ADF STAFF
When street vendor Patrick Macharia needs to restock his Nairobi fruit and vegetable stand, he picks up his mobile phone and places his order. The next morning, the order arrives fresh from the farm, on time and ready for customers.
It’s a far cry from the old days, when vendors like Macharia would wake up at 3 a.m. to get to the crowded wholesale warehouse, haggle for the best produce they could afford, then haul it all back through traffic-clogged streets.
Macharia’s supplier, Twiga Foods, along with its clients on the farms and in the streets, is a key player in the technological revolution sweeping Africa. It’s a revolution that has picked up speed in response to the COVID-19 pandemic, changing the way people do everything, from buying and selling to visiting the doctor.
“The pandemic’s silver lining is the chance to experiment with technologies and co-operative approaches across borders that could lead to safer, more sustainable and more inclusive global futures,” Sanjeev Khagram, the Uganda-born dean of the Thunderbird School of Global Management at Arizona State University, wrote in The Economist.
Across Africa, mobile money platforms have grown rapidly as shoppers avoid spreading COVID-19 through hand-to-hand cash transactions. Lockdowns have limited business in crowded markets, where so much of the continent’s informal economy takes place, moving it to online orders and door-to-door deliveries.

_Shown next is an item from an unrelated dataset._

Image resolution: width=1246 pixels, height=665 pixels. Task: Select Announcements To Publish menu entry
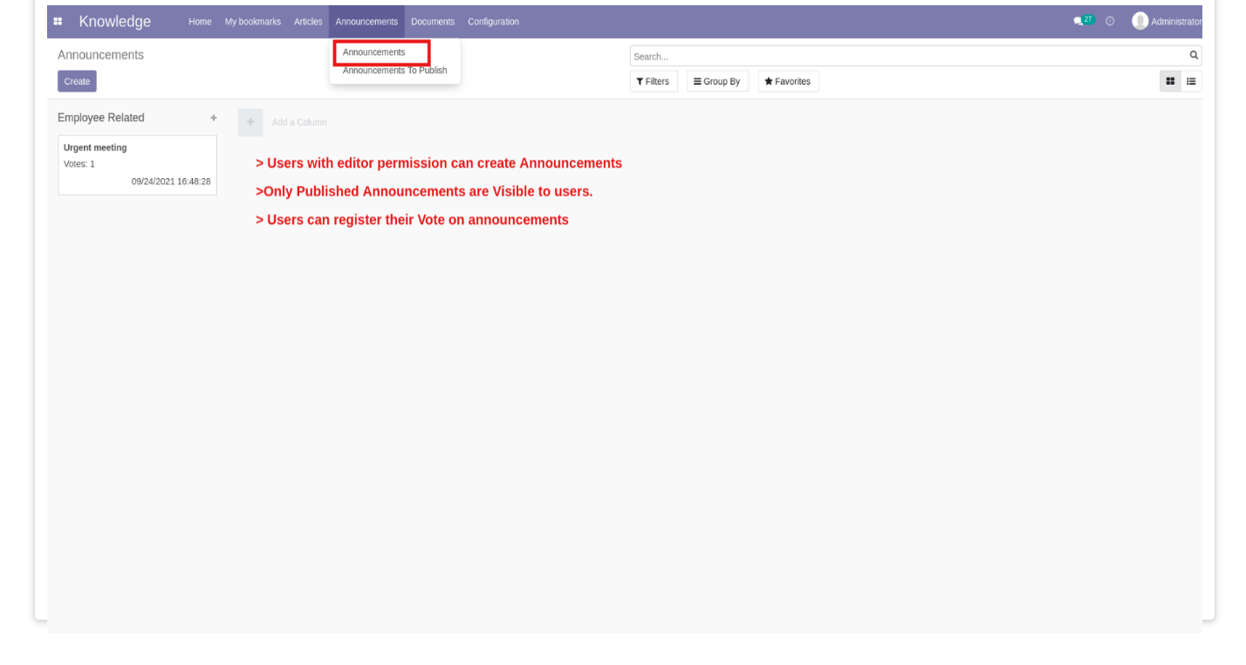click(x=394, y=71)
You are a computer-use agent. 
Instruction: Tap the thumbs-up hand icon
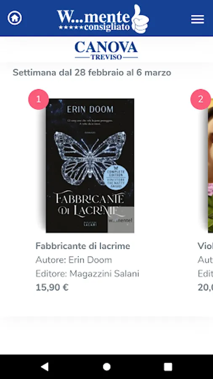140,19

“Everybody plunged in and decided to try it out, and then they said, ‘This thing actually works!’” Juliet Anammah, head of institutional affairs for Jumia, Africa’s largest online retailer, told African Business.
Twiga Foods has become a model for the future of business. The 6-year-old technology company connects farmers in 20 counties in southern Kenya directly with vendors through its mobile ordering system.
The system gives farmers a guaranteed market, and vendors get a more reliable supply of produce and dry goods to sell and pay using Kenya’s M-Pesa mobile payment app — all at the push of a mobile app button.
“That, for the first time for a farmer, gives them a transaction history,” said Mahia-John Mahiani, Twiga’s CFO. “For the first time they can say, this isn’t just my shamba [farm], this is biashara [a business]. This is a business that they can now leverage to access credit and other services from a financial institution.”
CEO Peter Njonjo says that by streamlining the supply chain from farmer to vendor, Twiga has made food cheaper and better. During the pandemic, Twiga began marketing directly to consumers and has plans to expand its offerings beyond food. Similarly, Uganda’s Online Butchery moved from selling solely to businesses to marketing directly to consumers.
“If technology could aggregate more of these retailers, imagine the opportunities that would then be created from that,” Njonjo said in an International Finance Corp. interview. “Within the continent, there’s a significant opportunity in addressing some of the bottlenecks to access the local demand of the local consumers on the continent.”
Twiga is not alone in using technology during the pandemic to improve commercial transactions. In Uganda, Market Garden links female market vendors with farmers via a motorcycle-based delivery system. Kenyan-based iMIango satellite network helps children keep up with their education during lockdowns, even in remote villages. Ghana’s mPharma provides an online system for buying medicine that avoids the continent’s proliferation of counterfeit drugs. In South Africa and Nigeria, telehealth apps make it possible for people to visit a doctor without leaving their homes.
“The unprecedented context [of the pandemic] is simultaneously driving us to become far more reliant on breakthrough digital, biological and physical technologies and far more inventive about how we can use these emerging technologies to create value in new ways,” Khagram wrote.
And, across the continent, digital currency is rapidly replacing paper money, with hundreds of millions of dollars’ worth of transactions each year passing though payment systems such as M-Pesa, DPO in South Africa and Paystack in Nigeria.
Although COVID-19 may have helped supercharge Africa’s booming tech sector, founders and CEOs expect to see even more growth as the pandemic recedes and the African Continental Free Trade Area takes shape.
“What we should aim for is to have one big digital logistics platform,” Nigerian tech entrepreneur Obi Ozor told CNN. “That’s when we start solving the problem in the economy. If we’re fragmented and not partnering, we are not able really to have the skill to solve the problem in the economy.”